Document passage:
The responsibility for drafting proper specifications that reflect the government's needs is the contracting agency's. California Inflatables Co., Inc., B-249348, Nov. 9, 1992, 92-2 CPD Para. 331 at 2. Our Office will not sustain a protest challenging an agency's judgment in a situation such as this unless the protester presents clear and convincing evidence that the specifications are in fact impossible to meet or unduly restrict competition. Clifford La Tourelle, B-271505, June 5, 1996, 96-1 CPD Para. 270 at 2-3. A protester's mere disagreement with an agency's judgment concerning the agency's needs and how to accommodate them does not demonstrate that specifications are unduly restrictive or defective. See AT&T Corp., B-270841 et al., May 1, 1996, 96-1 CPD Para. 237 at 7-8.

Here, while the protesters have offered evidence that the Air Force employs different turnaround times at other PMEL locations, they have not shown that the 5-workday turnaround requirement does not represent the agency's minimum needs, given the agency's detailed explanation. It is well established that each procurement stands on its own; the fact that the Air Force's judgment as to the required turnaround time may have been different under the circumstances of other procurements does not invalidate an otherwise reasonable requirement. See T&S Prods., Inc., B-272291, Sept. 13, 1996, 96-2 CPD Para. 117 at 2; Commercial Energies, Inc., B-238208, Apr. 5, 1990, 90-1 CPD Para. 368 at 2-3.

Given request A: Set down the protest decision excerpt word for word, everything from "Here, while the" down to "368 at 2-3.".

Exercise inputs:

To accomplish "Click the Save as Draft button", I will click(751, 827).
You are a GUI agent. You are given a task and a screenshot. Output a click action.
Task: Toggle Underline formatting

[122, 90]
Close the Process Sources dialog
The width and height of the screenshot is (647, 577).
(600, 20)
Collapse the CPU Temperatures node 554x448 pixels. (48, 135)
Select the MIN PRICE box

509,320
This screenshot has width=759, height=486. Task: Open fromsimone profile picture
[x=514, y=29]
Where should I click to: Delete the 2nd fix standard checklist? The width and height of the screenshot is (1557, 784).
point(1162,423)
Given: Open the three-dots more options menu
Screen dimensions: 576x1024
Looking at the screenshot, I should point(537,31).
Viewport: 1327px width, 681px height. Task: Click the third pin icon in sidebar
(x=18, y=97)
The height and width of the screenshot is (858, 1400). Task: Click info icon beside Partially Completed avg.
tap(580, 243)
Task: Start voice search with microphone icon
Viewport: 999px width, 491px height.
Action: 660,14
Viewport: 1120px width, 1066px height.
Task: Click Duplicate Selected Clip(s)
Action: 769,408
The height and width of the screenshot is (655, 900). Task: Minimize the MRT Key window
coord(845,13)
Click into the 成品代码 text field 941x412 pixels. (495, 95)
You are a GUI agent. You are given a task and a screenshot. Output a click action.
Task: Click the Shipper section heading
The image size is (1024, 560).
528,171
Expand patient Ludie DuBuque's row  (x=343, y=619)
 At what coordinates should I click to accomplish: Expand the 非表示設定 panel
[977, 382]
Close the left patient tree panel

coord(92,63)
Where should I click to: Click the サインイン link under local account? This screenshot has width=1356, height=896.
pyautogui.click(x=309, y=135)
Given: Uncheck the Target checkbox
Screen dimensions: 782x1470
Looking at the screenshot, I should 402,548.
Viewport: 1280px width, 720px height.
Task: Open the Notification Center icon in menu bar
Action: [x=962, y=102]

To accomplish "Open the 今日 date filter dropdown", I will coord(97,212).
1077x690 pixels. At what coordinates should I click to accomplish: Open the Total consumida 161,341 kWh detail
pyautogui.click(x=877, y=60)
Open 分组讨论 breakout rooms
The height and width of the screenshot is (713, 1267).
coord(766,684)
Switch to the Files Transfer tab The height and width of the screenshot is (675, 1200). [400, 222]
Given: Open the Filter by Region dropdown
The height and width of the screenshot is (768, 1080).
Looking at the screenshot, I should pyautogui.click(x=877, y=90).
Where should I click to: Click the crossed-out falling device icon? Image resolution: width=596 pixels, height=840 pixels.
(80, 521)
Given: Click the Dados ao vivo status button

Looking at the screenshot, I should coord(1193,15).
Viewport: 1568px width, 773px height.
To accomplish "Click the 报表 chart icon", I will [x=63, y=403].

Given request B: Extract, unchanged, everything in the entries from the line containing "Viewport: 1568px width, 773px height." down to the final line of the entries, both included.

Exercise result A:
Here, while the protesters have offered evidence that the Air Force employs different turnaround times at other PMEL locations, they have not shown that the 5-workday turnaround requirement does not represent the agency's minimum needs, given the agency's detailed explanation. It is well established that each procurement stands on its own; the fact that the Air Force's judgment as to the required turnaround time may have been different under the circumstances of other procurements does not invalidate an otherwise reasonable requirement. See T&S Prods., Inc., B-272291, Sept. 13, 1996, 96-2 CPD Para. 117 at 2; Commercial Energies, Inc., B-238208, Apr. 5, 1990, 90-1 CPD Para. 368 at 2-3.

Exercise result B:
Viewport: 1568px width, 773px height.
To accomplish "Click the 报表 chart icon", I will [x=63, y=403].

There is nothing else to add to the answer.